Chemical and physical data
- Formula: C_{17}H_{26}N_{2}O
- Molar mass: 274.408 g·mol^{−1}
- 3D model (JSmol): Interactive image;
- SMILES CC(C)N(CCC)CCc1c[NH]c2ccc(cc21)OC;
- InChI InChI=1S/C17H26N2O/c1-5-9-19(13(2)3)10-8-14-12-18-17-7-6-15(20-4)11-16(14)17/h6-7,11-13,18H,5,8-10H2,1-4H3; Key:KLRSMSBDLVDLKK-UHFFFAOYSA-N;

= 5-MeO-PiPT =

Chemical compound

5-MeO-PiPT, also known as 5-methoxy-N-propyl-N-isopropyltryptamine or by its nickname Poxy, is a substituted tryptamine derivative which is claimed to have psychedelic effects.
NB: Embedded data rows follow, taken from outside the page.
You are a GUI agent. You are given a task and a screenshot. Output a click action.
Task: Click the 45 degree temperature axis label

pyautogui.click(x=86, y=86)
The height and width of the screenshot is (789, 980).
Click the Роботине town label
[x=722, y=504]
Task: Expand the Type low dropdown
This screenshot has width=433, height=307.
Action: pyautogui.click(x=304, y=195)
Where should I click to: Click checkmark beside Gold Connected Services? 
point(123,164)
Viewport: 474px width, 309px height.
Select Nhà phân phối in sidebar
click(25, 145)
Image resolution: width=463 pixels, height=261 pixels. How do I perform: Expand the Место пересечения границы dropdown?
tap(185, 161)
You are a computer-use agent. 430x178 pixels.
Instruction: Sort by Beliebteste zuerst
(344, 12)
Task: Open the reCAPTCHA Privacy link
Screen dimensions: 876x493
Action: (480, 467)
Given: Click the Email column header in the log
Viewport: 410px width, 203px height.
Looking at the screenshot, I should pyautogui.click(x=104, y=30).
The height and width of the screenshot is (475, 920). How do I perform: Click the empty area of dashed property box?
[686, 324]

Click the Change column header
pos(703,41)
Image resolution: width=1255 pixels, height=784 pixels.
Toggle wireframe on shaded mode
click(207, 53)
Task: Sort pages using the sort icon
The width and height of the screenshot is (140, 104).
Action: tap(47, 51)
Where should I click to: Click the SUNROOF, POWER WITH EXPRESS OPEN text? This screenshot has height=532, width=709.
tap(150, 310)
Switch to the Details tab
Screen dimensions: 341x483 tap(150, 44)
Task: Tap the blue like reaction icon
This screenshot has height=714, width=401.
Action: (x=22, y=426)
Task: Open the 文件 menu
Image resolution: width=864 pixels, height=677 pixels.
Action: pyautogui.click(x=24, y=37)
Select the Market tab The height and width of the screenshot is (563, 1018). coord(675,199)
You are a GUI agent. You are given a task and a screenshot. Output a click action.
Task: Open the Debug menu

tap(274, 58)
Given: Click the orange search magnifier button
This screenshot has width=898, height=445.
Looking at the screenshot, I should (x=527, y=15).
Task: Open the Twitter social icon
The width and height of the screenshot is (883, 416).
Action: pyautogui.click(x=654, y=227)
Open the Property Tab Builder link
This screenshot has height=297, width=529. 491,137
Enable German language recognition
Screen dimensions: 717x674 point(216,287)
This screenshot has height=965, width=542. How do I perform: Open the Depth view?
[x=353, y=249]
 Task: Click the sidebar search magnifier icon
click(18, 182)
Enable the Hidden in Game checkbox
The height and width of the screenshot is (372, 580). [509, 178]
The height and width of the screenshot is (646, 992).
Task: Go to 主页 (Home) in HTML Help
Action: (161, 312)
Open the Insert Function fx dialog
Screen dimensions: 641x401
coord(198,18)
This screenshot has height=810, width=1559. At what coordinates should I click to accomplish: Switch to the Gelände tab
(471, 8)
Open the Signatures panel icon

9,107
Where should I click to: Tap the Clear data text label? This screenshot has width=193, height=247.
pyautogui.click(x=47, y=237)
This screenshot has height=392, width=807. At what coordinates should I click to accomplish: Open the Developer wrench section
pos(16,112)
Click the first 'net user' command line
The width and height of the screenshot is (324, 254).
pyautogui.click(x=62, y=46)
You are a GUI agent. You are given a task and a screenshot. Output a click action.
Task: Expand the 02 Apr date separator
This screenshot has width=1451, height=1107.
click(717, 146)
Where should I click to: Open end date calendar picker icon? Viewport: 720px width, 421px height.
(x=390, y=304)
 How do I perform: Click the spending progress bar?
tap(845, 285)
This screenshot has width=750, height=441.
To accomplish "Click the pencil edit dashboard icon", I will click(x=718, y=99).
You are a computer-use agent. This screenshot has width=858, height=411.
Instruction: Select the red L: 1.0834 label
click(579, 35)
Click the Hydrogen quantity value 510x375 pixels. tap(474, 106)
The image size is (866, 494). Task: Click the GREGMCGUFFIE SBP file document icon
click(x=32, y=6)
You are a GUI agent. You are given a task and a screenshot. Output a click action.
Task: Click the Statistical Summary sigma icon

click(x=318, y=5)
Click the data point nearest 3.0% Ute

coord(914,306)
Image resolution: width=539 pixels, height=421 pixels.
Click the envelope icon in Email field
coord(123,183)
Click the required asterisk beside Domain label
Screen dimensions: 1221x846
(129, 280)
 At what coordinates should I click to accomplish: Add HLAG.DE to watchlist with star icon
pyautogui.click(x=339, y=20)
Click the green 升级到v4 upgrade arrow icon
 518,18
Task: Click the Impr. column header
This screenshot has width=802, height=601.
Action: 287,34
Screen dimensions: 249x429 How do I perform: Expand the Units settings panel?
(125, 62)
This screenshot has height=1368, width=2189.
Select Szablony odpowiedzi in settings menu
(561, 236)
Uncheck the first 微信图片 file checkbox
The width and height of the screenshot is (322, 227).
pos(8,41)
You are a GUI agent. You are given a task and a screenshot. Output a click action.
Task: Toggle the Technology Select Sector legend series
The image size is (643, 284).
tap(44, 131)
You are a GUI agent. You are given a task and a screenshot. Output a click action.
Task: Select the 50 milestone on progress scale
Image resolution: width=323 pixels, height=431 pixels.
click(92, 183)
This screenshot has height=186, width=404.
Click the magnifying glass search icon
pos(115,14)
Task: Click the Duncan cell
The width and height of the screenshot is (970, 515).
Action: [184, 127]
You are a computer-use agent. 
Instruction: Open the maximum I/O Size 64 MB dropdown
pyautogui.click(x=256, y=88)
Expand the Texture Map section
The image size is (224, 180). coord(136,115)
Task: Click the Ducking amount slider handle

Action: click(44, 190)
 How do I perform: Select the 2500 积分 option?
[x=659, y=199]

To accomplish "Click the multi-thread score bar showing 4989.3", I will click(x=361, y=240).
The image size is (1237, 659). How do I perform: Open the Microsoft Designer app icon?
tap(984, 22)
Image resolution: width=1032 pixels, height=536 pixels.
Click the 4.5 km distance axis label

It has been sold as a designer drug, first being identified in 2021 in British Columbia, Canada.

==Use and effects==
5-MeO-PiPT was not included nor mentioned in Alexander Shulgin's book TiHKAL (Tryptamines I Have Known and Loved).

==Pharmacology==
===Pharmacodynamics===
5-MeO-PiPT acts as a serotonin 5-HT_{1A} and 5-HT_{2A} receptor agonist, with an EC_{50} of 13.8 nM and an efficacy of 89%.

==Chemistry==
===Analogues===
Analogues of 5-MeO-PiPT include propylisopropyltryptamine (PiPT), 4-HO-PiPT, 5-MeO-DMT, 5-MeO-DPT, 5-MeO-DiPT, 5-MeO-MiPT, 5-MeO-EiPT, and 5-MeO-iPALT (ASR-3001), among others.